The Supplier may terminate this agreement (as regards some or all of the Services) or suspend some or all of the Services immediately on written notice if the Buyer breaches any term of this agreement, and any payment due remains payable and, if already paid, will be non-refundable.
Age of consent
If the Supplier discovers that the Buyer is not legally entitled to order certain Services, the Supplier shall be entitled to cancel the order immediately, without notice.
The Buyer has the right to cancel the Contract, by notice in writing, at any time within seven working days from date of Contract. If, however, the Supplier starts to perform its side of the Contract with the agreement of the Buyer before the Buyer exercises this right to cancel, the right to cancel is lost. All monies, in this case are non-refundable.
Where reasonably possibly, if the cancellation is then due to ill health or other unforeseen commitments, provided the Services are rebooked and taken within 30 days, then no cancellation charges shall apply.
If the Services are cancelled after seven working days have passed, then the following shall apply.

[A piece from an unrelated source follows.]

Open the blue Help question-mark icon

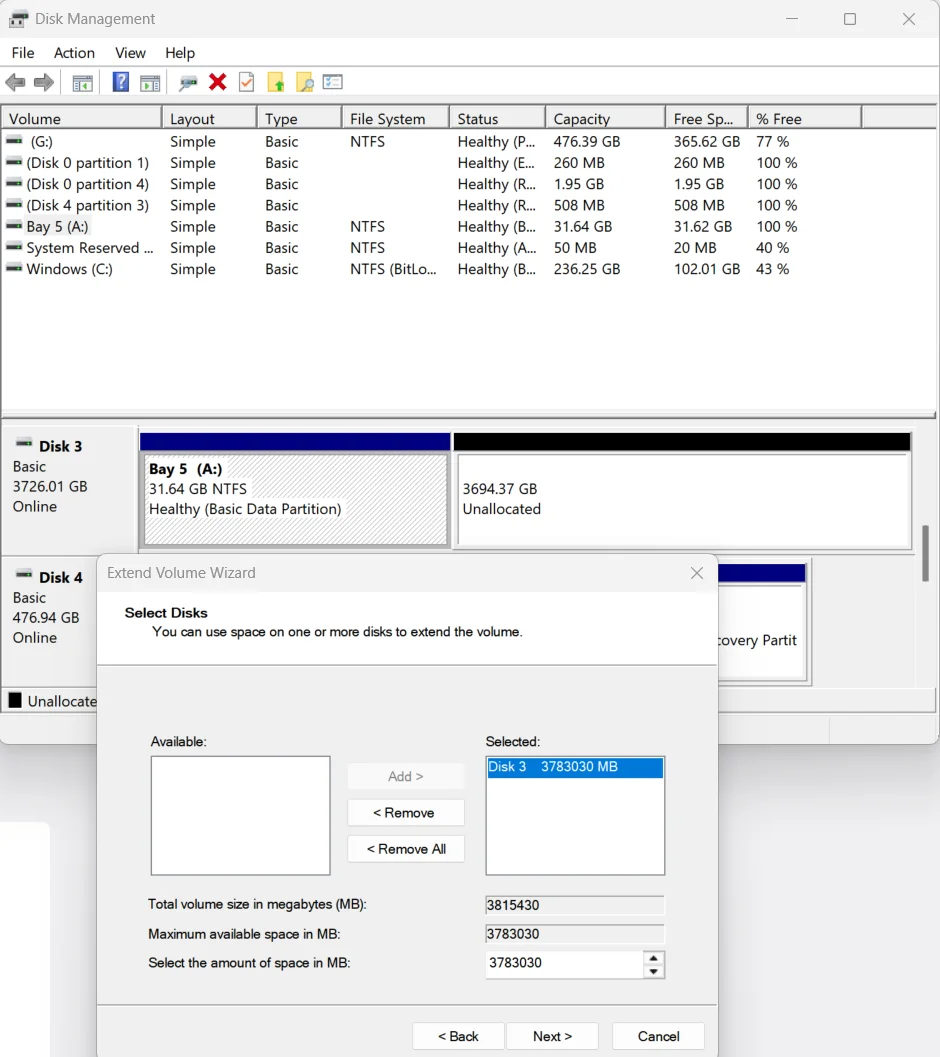121,82
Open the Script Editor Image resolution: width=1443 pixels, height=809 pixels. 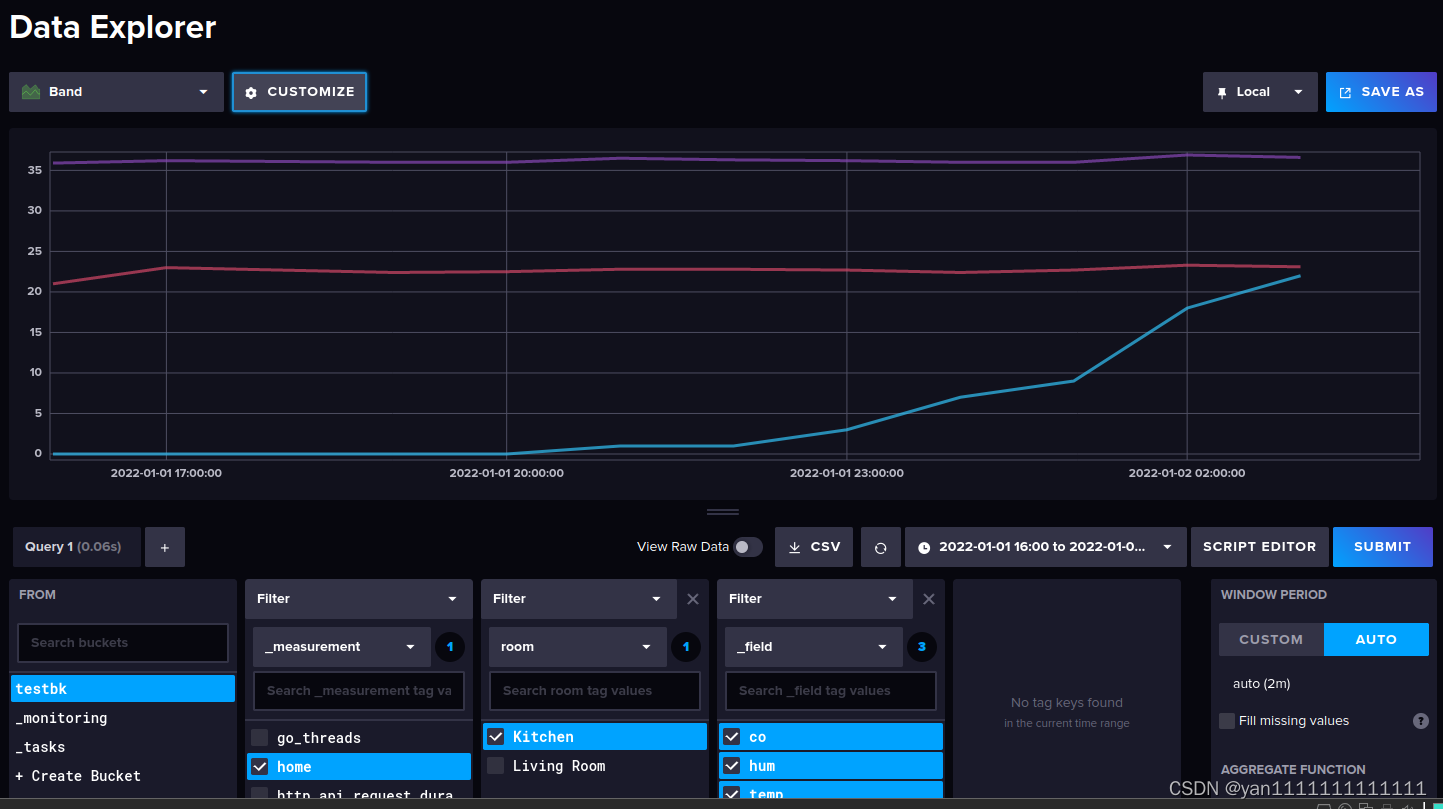point(1259,546)
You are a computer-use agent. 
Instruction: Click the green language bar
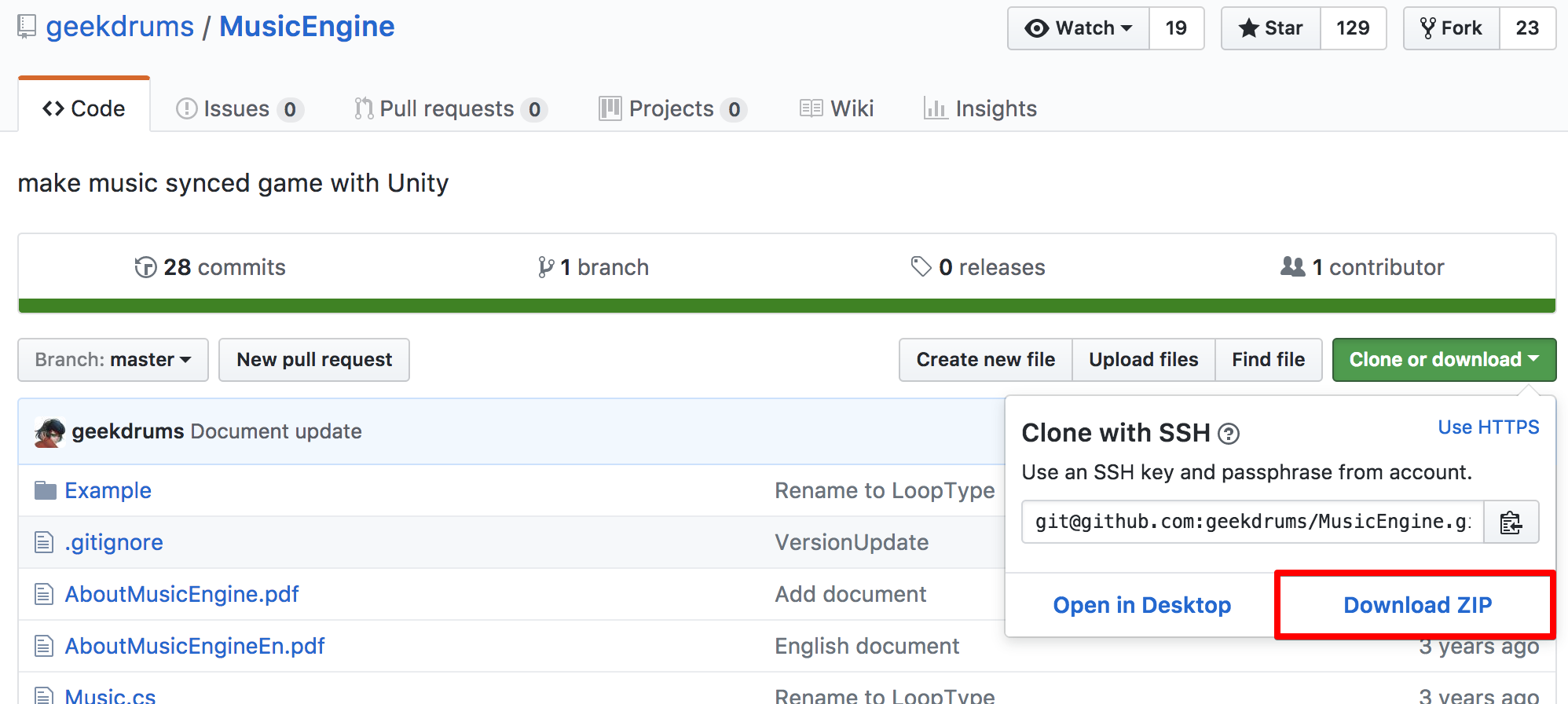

- Seven working days before delivery – 25% of invoice value
- Three working days before delivery – 50% of invoice value
- One day or less – 90% of invoice value
Limitation of liability
Except as may be implied by law where the Buyer is dealing as a Consumer, in the event of any breach of these Terms and Conditions by the Supplier the remedies of the Buyer shall be limited to damages which shall in no circumstances exceed the price of the Services and the Supplier shall under no circumstances be liable for any indirect, incidental or consequential loss or damage whatever.
Nothing in these Terms and Conditions shall exclude or limit the liability of the Supplier for death or personal injury resulting from the negligence of the Supplier or that of the Suppliers agents or employees.
No waiver by the Supplier (whether express or implied) in enforcing any of its rights under this agreement shall prejudice its rights to do so in the future.
The Supplier shall not be liable for any delay or failure to perform any of its obligations if the delay or failure results from events or circumstances outside its reasonable control, including but not limited to acts of God, strikes, lock outs, accidents, war, fire or failure of any communications, telecommunications or computer system, and the Supplier shall be entitled to a reasonable extension of its obligations.
If any term or provision of these Terms and Conditions is held invalid, illegal or unenforceable for any reason by any court of competent jurisdiction such provision shall be severed and the remainder of the provisions hereof shall continue in full force and effect as if these Terms and Conditions had been agreed with the invalid illegal or unenforceable provision eliminated.
Changes to terms and conditions
The Supplier shall be entitled to alter these Terms and Conditions at any time but this right shall not affect the existing Terms and Conditions accepted by the Buyer upon making a purchase.
Any renewal of the Services will be subject to the Supplier’s then current Terms and Conditions.
Governing law and jurisdiction
These Terms and Conditions shall be governed by and construed in accordance with the law of England and the parties hereby submit to the exclusive jurisdiction of the English courts.